Tak jarang kita temui dalam praktiknya, ada jual beli merek yang kerap dilakukan oleh perusahaan besar. Hal ini tentunya karena merek yang diperjualbelikan tersebut adalah merek yang sudah terkenal dan memiliki market yang bagus. 

Semisal adalah merek teh Sariwangi yang telah beralih kepemilkannya. Alih-alih membeli perusahaan teh Sariwangi, Unilever memilih untuk membeli merek Sariwangi tersebut dari pemiliknya. Satu dan lain hal, pembelian merek ini tentu tidak akan memberikan beban kepada pembeli merek semua beban yang dimiliki oleh perusahaan pemilik awal merek Sariwangi. 

Unilever Indonesia, selaku pemilik resmi merek teh Sariwangi pernah mengeluarkan klarifikasi atas berita kepailitan Sariwangi. Unilever Indonesia menjelaskan bahwa yang dipailitkan adalah PT Sariwangi Agricultural Estate Agency yang bukan merupakan bagian dari Unilever Indonesia. Unilever Indonesia dahulu hanya pernah menjalin kerjasama dengan perusahaan tersebut namun sudah tidak lagi.

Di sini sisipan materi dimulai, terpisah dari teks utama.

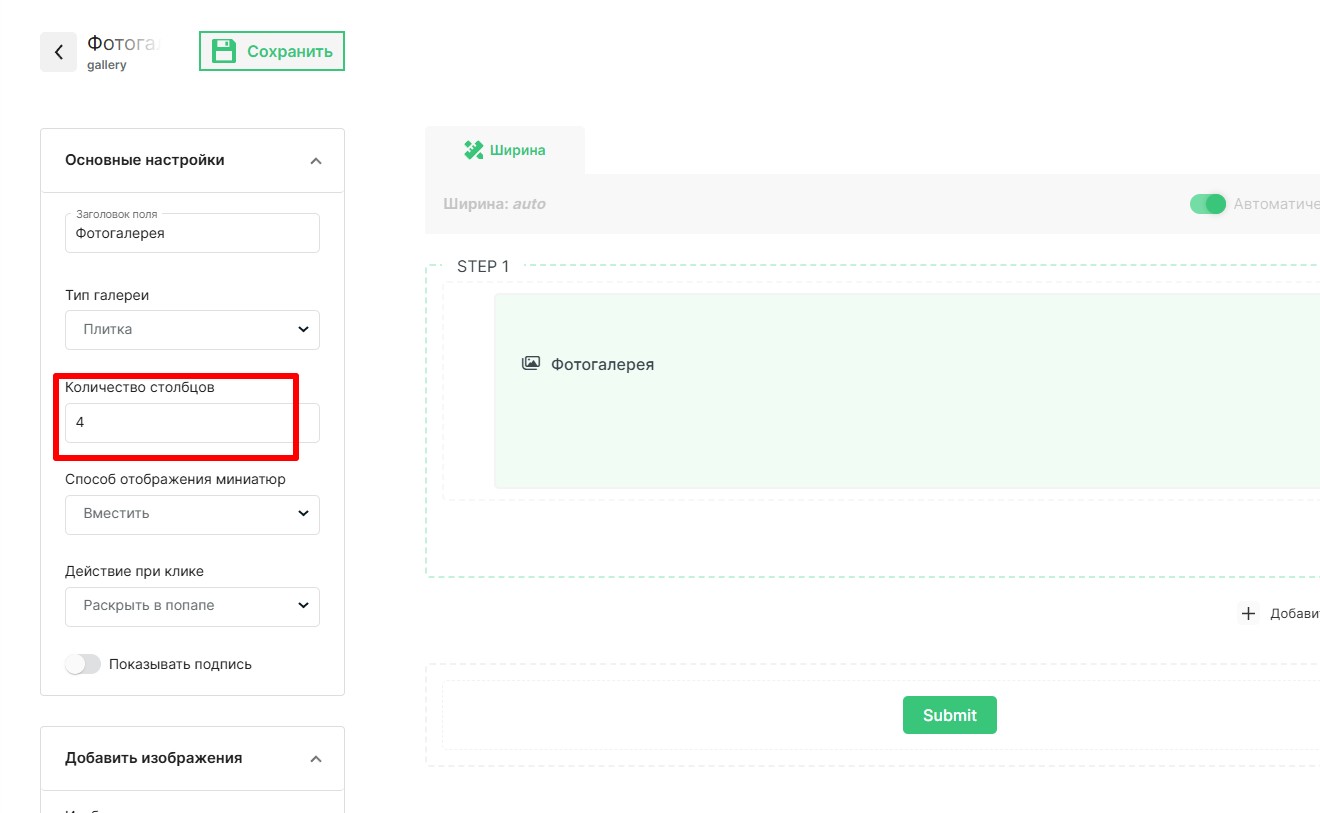The image size is (1320, 813).
Task: Click the back arrow button
Action: (58, 52)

Setelah ditelusuri lebih lanjut, didapatkan informasi bahwa merek Sariwangi telah dijual kepada Unilever Indonesia pada tahun 1989 oleh pemilik sebelumnya. Penjualan merek tersebut memberikan hak kepada Unilever Indonesia untuk menjual teh di bawah bendera merek ‘Sariwangi’.

Hal ini berbeda dengan kisah ketika Unilever melakukan akuisisi perusahaan kecap Bango. Dimana awalnya memiliki sebagian sahamnya hingga akhirnya dilakukan akuisisi secara keseluruhan perusahaan kecap Bango tersebut. 

Berkaca dari hal tersebut, tentu kita bisa melihat ada valuasi dan nilai yang dimiliki oleh suatu kekayaan intelektual. Namun penghitungan valuasi terhadap merek ini tentu tidak lepas dari respon market terhadap produknya. Artinya, selama market masih merespon baik produk tersebut, merek tersebut masih dianggap bernilai. Lain halnya jika merek tersebut pernah berjaya, namun saat ini produknya sudah tidak lagi digemari oleh masyarakat. Tentunya valuasi terhadap merek tersebut akan sangat turun bahkan tidak bernilai.